1994, 3rd Biennial Conference, Oslo
Perspectives on Moralities, Knowledge and Power
At the meeting of the Executive Committee on 6 March, 1993, this theme was adopted for the Third EASA Conference, which is to take place in Oslo on June 24-27, 1994. The Organising Committee consists of Signe Howell (Oslo), Marit Melhuus (Oslo), Ornulf Gulbrandsen (Bergen), Joao de Pina-Cabral (Lisbon), John Davis (Oxford) and Jean-Claude Galey (Paris). An explanation of the theme and an outline of the plans for the conference follow. (Ed.)
Preliminary notice The topic is chosen in order to encourage debate on the empirical study of different moral discourses and how these are related to social practices, indigenous concepts of human nature (male and female), cosmology, and the nature of good and evil. Loosely, we suggest moralities to be understood as fields of ethical presuppositions, informing and creating rather than just maintaining values and social relations. Thus, moralities can be analyzed as combining the imperative and the meaningful; the inevitable and the intentional.
While “morality” or “ethics” are words not commonly found in anthropological texts, it could be argued, with Evans-Pritchard, that what we do – one way or the other – is to study societies as “moral systems”; as moral universes of meaning. Different fields of activity (domestic, economic, political, religious, ethnic), however, may exist within any one society, each with their own moral expectations and dynamics of power. Contradictory and ambiguous meanings and values thus co-exist in many instances perhaps giving rise to tension and conflict. The proposed focus on moralities could provide novel theoretical and interpretative challenges.

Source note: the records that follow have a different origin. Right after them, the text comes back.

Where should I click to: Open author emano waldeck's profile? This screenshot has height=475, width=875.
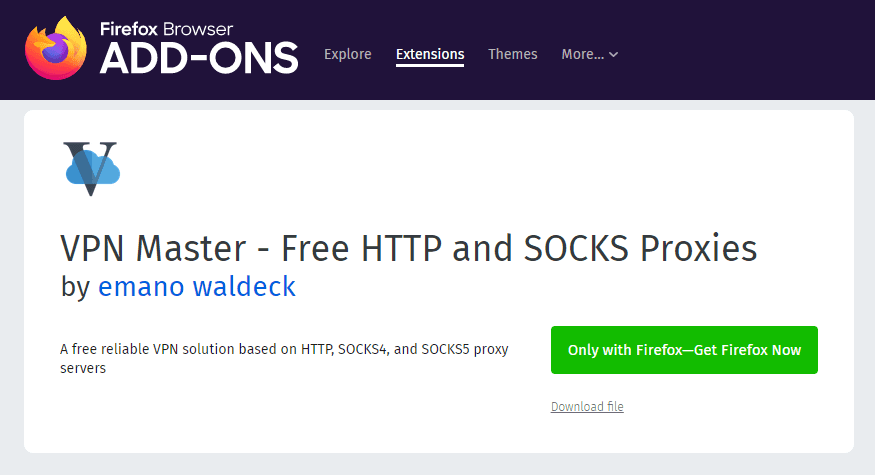click(197, 287)
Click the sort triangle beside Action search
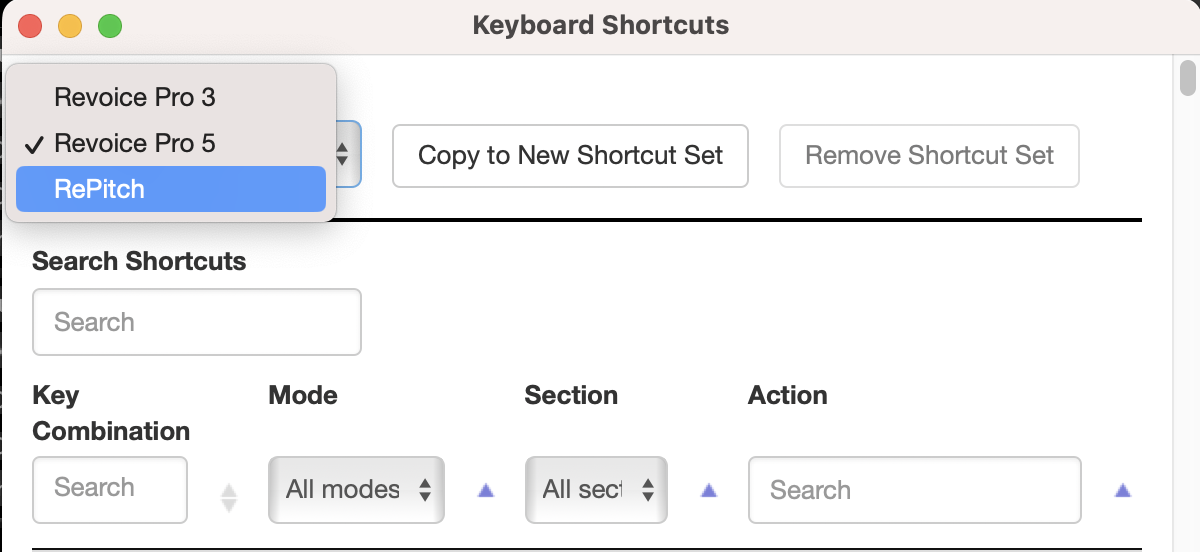Screen dimensions: 1200x552 pos(1123,490)
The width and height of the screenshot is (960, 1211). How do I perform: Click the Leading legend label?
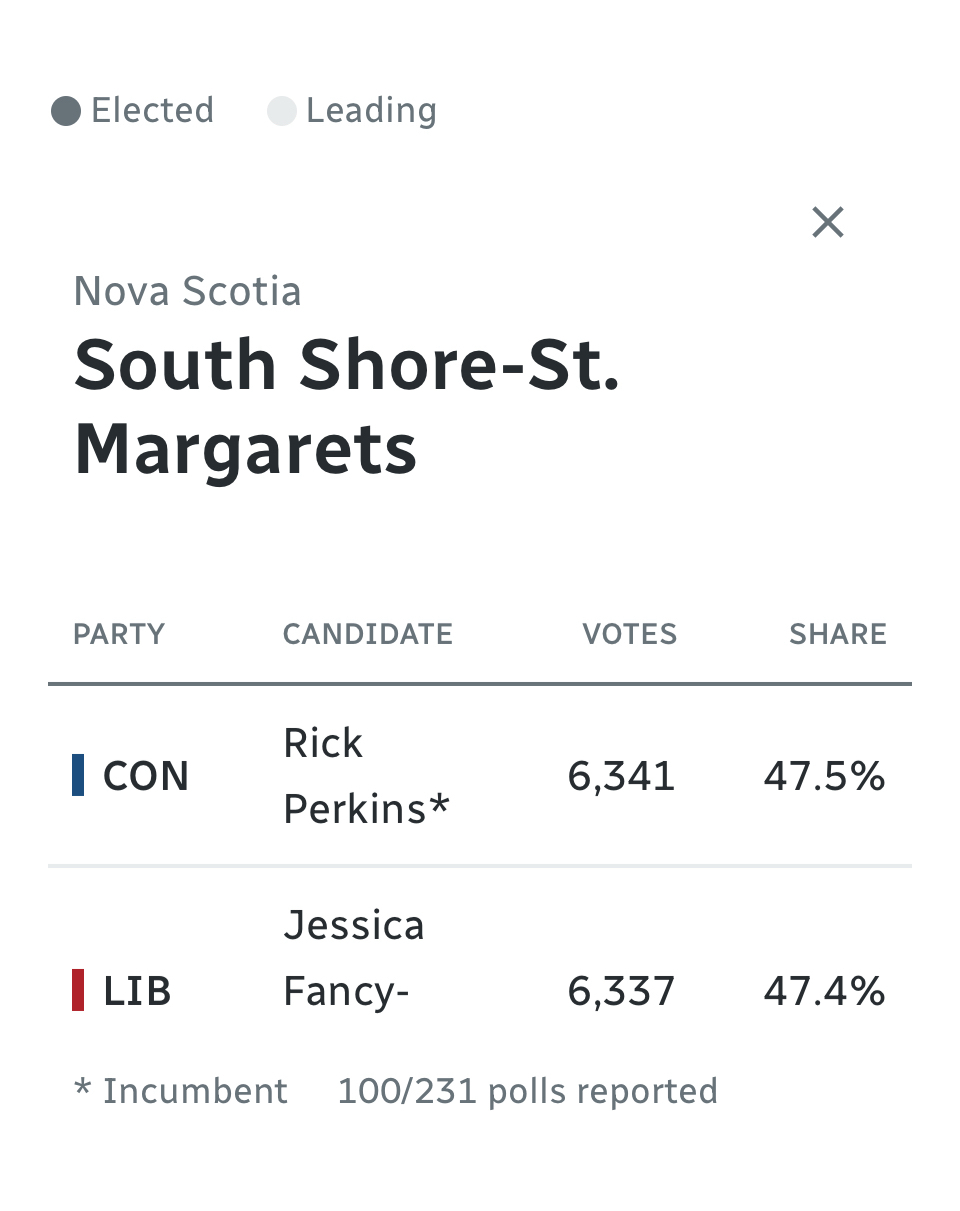[x=371, y=110]
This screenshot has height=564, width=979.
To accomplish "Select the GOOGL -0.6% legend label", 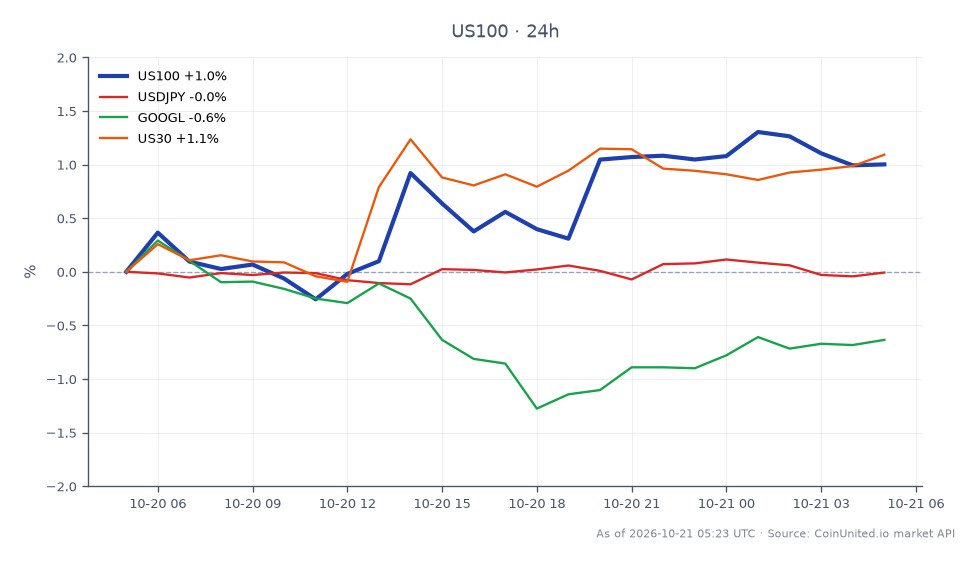I will (181, 117).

How is ethical knowledge grounded? Which social domains most profoundly articulate moral values and which are most affected? Who defines and who enforces what is right and wrong? What constitutes an ethical breach? What is the force of the ought, and how are the various discourses legitimated?
These are some of the questions that may be addressed.
Issues of modernity and social change can constitute major challenges to the plurality of moralities. We witness an increasing global integration - technologically, economically, and culturally with an accompanying export of ideas concerning Human Rights. How does this affect the sanctity of cultural relativism? In the face of an asserted dissolution of moral values and the process of "de-traditionalisation”, what can we as anthropologists contribute to the debates?
The third EASA conference committee invites anthropologists to reflect on these eternal perplexities with the specific aim of eliciting the interpretative usefulness of the perspectives of moralities. knowledge, and power.